A San Francisco librarian interviewed on National Public Radio worried that, space and resources strained as they are, more computers will inevitably mean fewer books. Another commentator on the Gates gift suggested that the computers would not be very valuable without commensurate human resources -- that is, trained workers to help people use them.
At New York's gleaming new Science, Industry, & Business Library (SIBL), you can sit in an ergonomically correct chair at one of several hundred lovely color computer terminals and call up, among hundreds of other databases, the powerful journalistic and legal service Nexis/Lexis. But since Nexis/Lexis is in great demand, you have about 45 minutes at the screen, half of which the inexperienced user will blow figuring out the system, because there is only one harassed staff person to assist all the computer-users. Then you'll learn that the library cannot afford the stratospheric fees for downloading the articles. So most users, I imagine, will manage to copy out quotes from a couple of articles before relinquishing the seat to the next person waiting for the cyber-kiosk.

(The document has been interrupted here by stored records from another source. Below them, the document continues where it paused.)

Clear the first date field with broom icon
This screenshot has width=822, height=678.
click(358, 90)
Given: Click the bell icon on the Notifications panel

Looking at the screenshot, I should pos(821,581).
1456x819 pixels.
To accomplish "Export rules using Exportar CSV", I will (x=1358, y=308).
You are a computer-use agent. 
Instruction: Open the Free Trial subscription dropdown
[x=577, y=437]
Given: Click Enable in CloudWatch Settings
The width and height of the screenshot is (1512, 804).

Unlike a paper or microfilm version of the same pieces, which could be photocopied or copied at leisure onto a pad or laptop, the zillion articles available on the library's Nexis/Lexis are more or less unavailable -- that is, to no avail. Useless.
Technology may empower, but how and to what end will that power be used? What else is necessary to use it well and wisely? I'd suggest, for a start, reading books -- literature and history, poetry and politics -- and listening to people who know what they're talking about. Otherwise, the brains of those kids in Gates' libraries will be glutted with "information" but bereft of ideas, rich in tools but clueless about what to build or how to build it. Like the search engines that retrieve more than 100,000 links or none at all, they will be awkward at discerning meaning, or discerning at all.